* [Instruction A] Return the stretch of the Microsoft passage from "Morfit also wants" through "compiled by Bloomberg.".
* [Instruction B] In the Microsoft passage, when is Mason Morfit set to join Microsoft's board?

Shareholders may find an insider advocate in Mason Morfit, the president of activist investing firm ValueAct Holdings. Morfit, who’s set to join Microsoft’s board in March, wants the company to reduce its focus on Windows and accelerate efforts to unchain products and services from the operating system, according to people familiar with the matter who asked not to be identified because the information is private.

Morfit also wants to emphasize enterprise and cloud businesses and push Microsoft to look at splitting off or scaling back hardware and consumer products such as Xbox, the people said.

Xbox, which started selling the new Xbox One console in November, may be worth about $23 billion on its own, based on Nintendo Co.’s price-sales ratio, according to data compiled by Bloomberg.

Change in focus

Spinning off the more consumer-focused businesses together — including Windows, phones, Xbox and the Bing Internet search service — would boost investor returns and help focus the company on software and services for business customers, said Brad Reback, an Atlanta-based analyst at Stifel. Such a move would also keep Bing tied to many of the consumer products into which it’s integrated.

“I remain very skeptical around the device side of the business and their ability to make money and really add value to shareholders over time,” he said by phone.

Reback’s suggestion would involve splitting off pieces of Microsoft that accounted for about 40 percent of the company’s $78 billion of revenue in fiscal 2013, which ended in June, data compiled by Bloomberg show.

Focusing on software and services would transform Microsoft into a company that more closely resembles its industry peers, which fetch a valuation that’s almost double Microsoft’s.

* [Source data]
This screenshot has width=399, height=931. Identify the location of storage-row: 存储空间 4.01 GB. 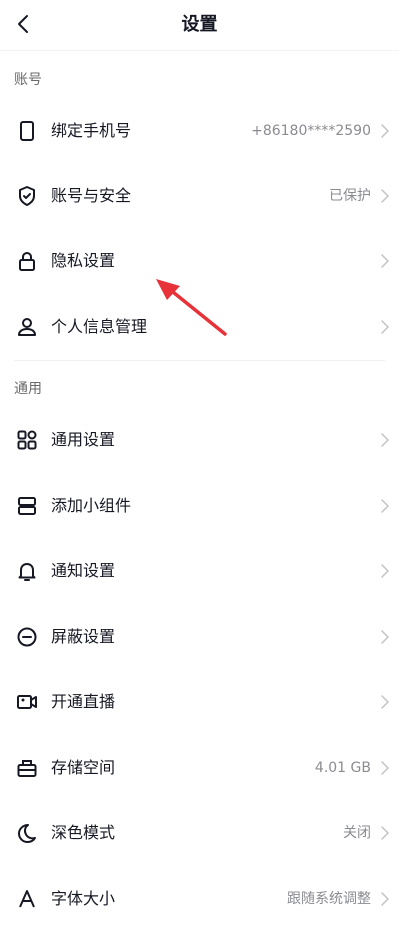
(200, 768).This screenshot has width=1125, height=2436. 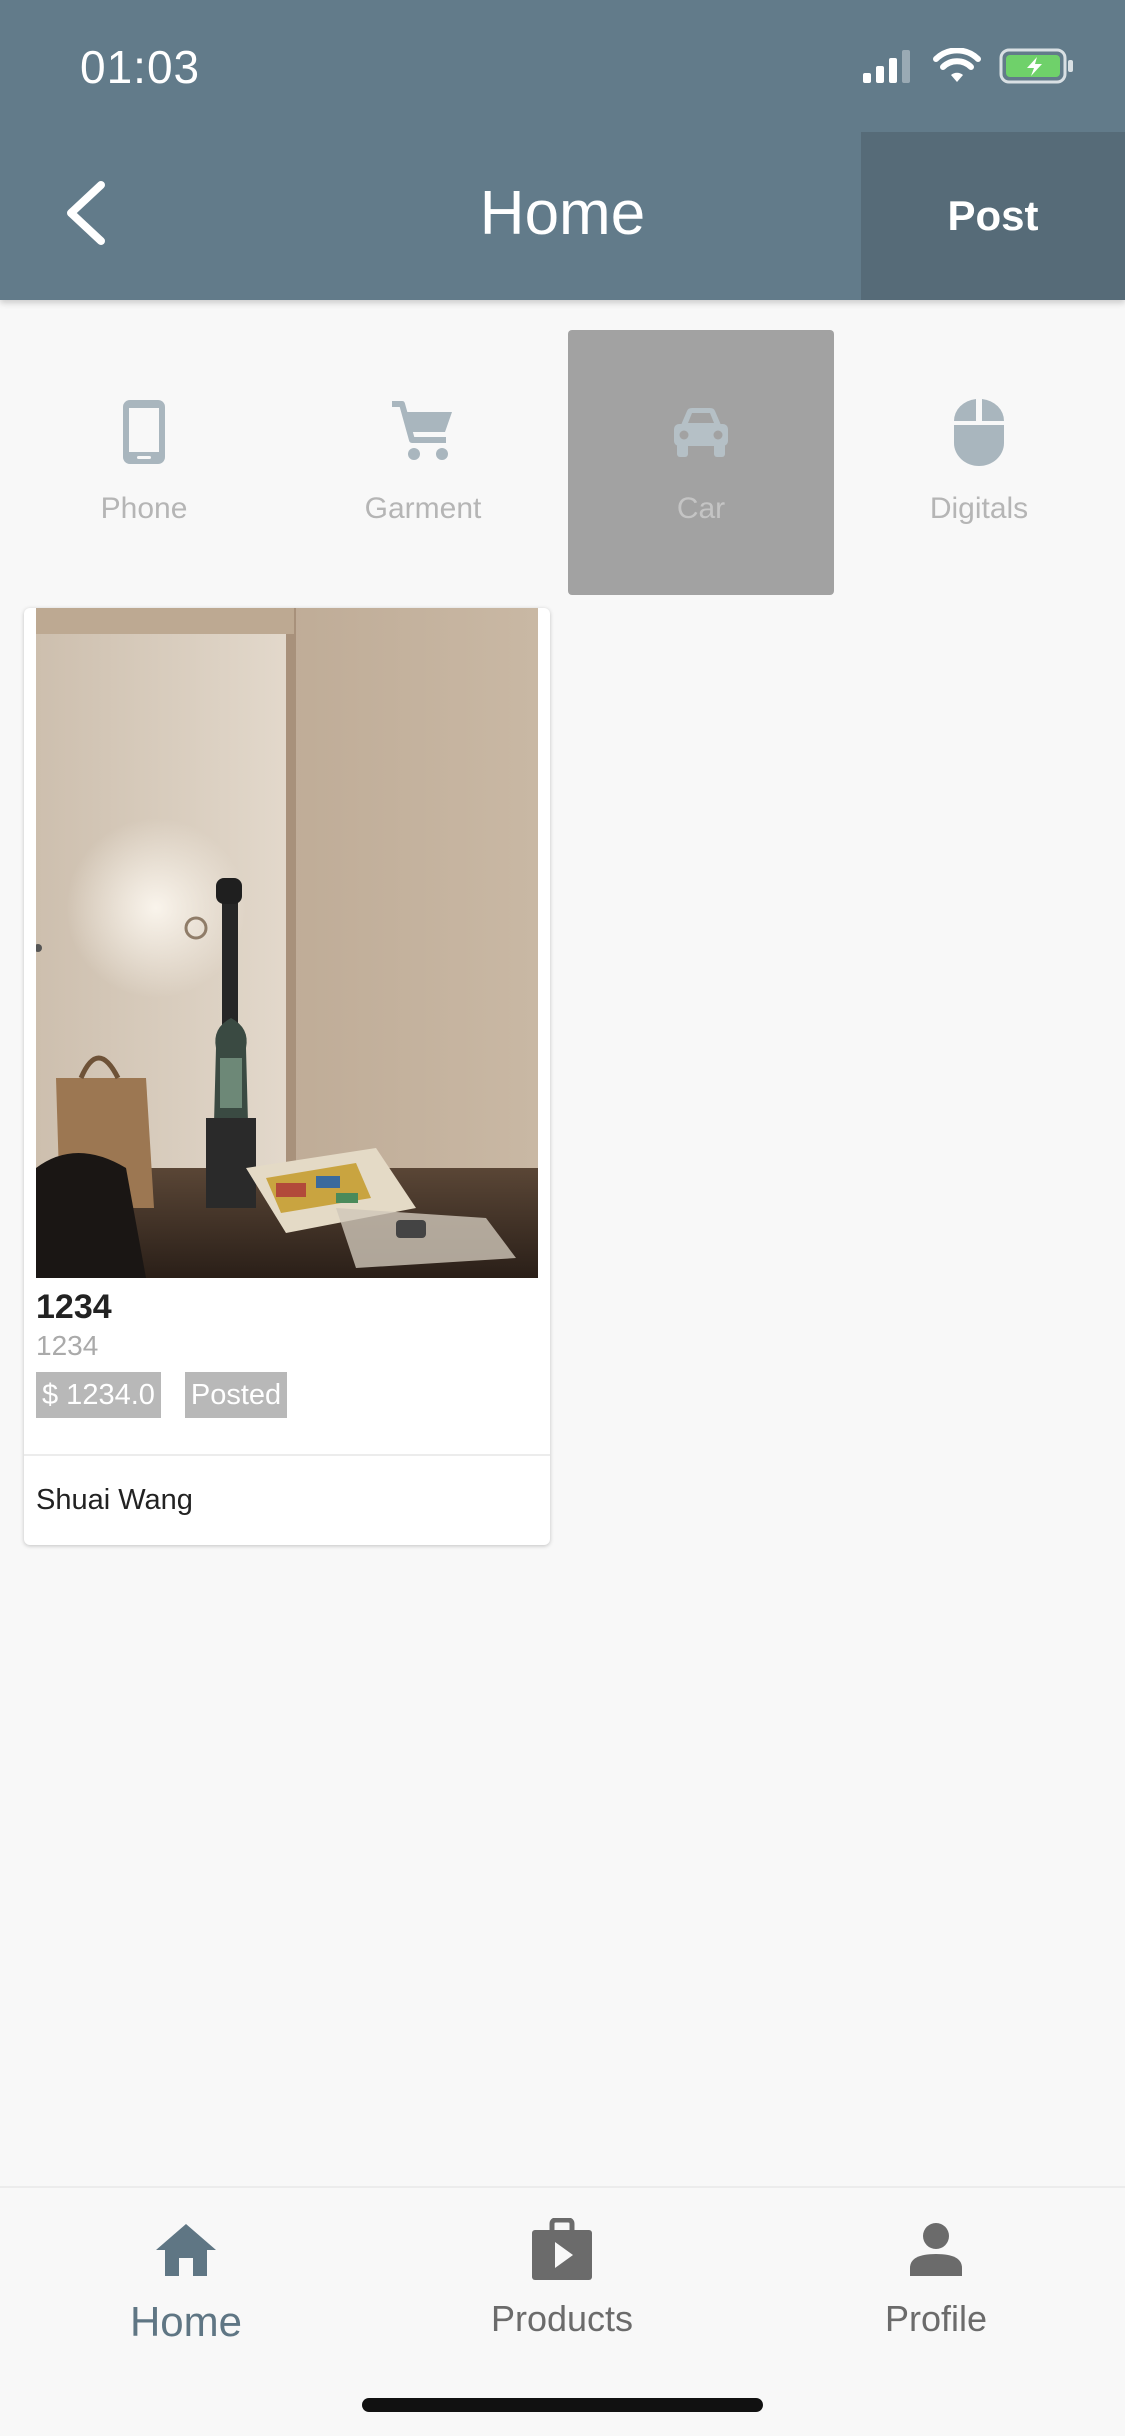 I want to click on home-icon, so click(x=186, y=2250). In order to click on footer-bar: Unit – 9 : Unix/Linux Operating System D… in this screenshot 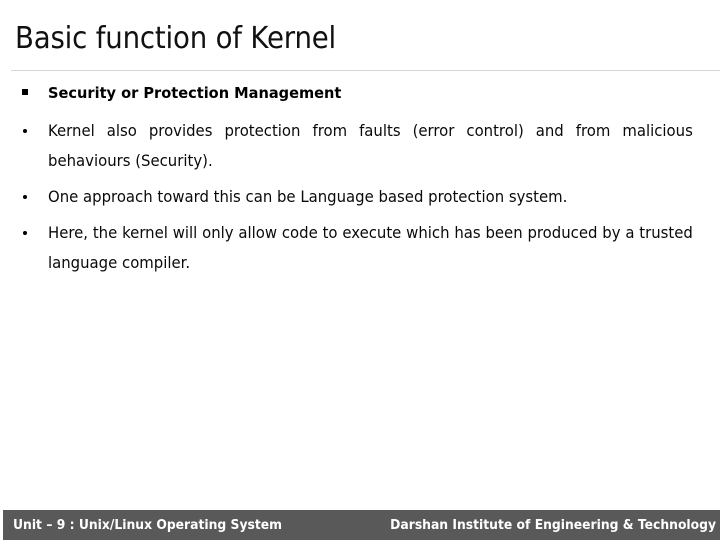, I will do `click(362, 525)`.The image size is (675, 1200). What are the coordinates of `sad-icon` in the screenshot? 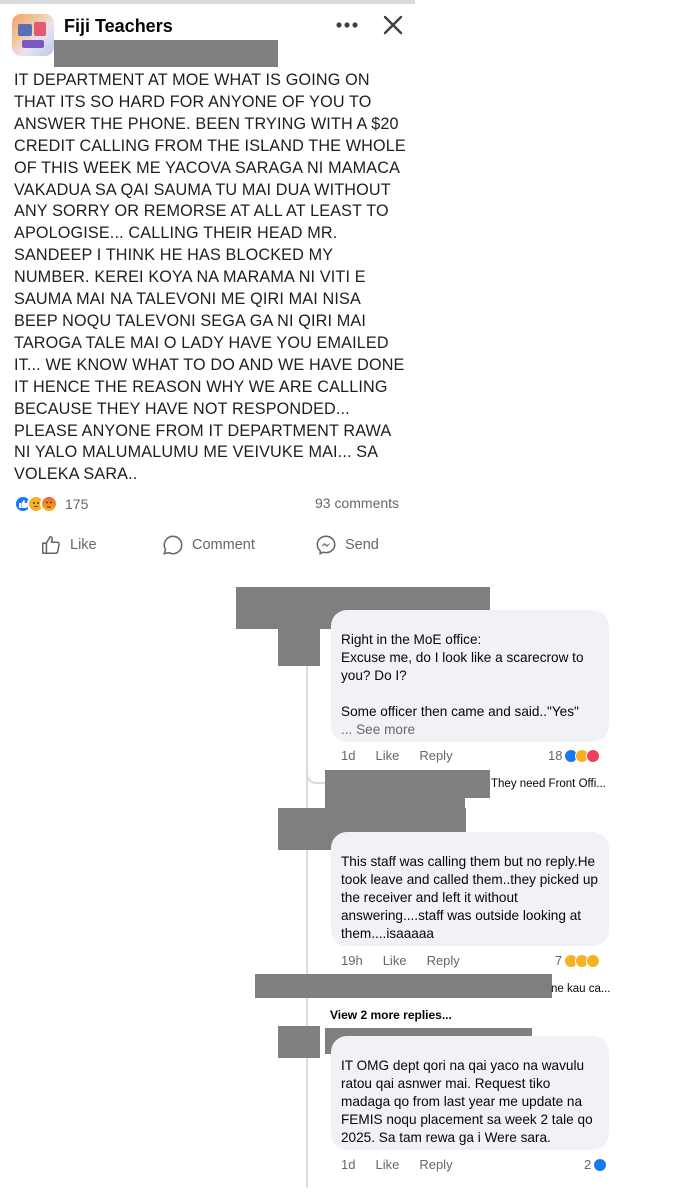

* [Task result A]
Morfit also wants to emphasize enterprise and cloud businesses and push Microsoft to look at splitting off or scaling back hardware and consumer products such as Xbox, the people said.

Xbox, which started selling the new Xbox One console in November, may be worth about $23 billion on its own, based on Nintendo Co.’s price-sales ratio, according to data compiled by Bloomberg.

* [Task result B] In March.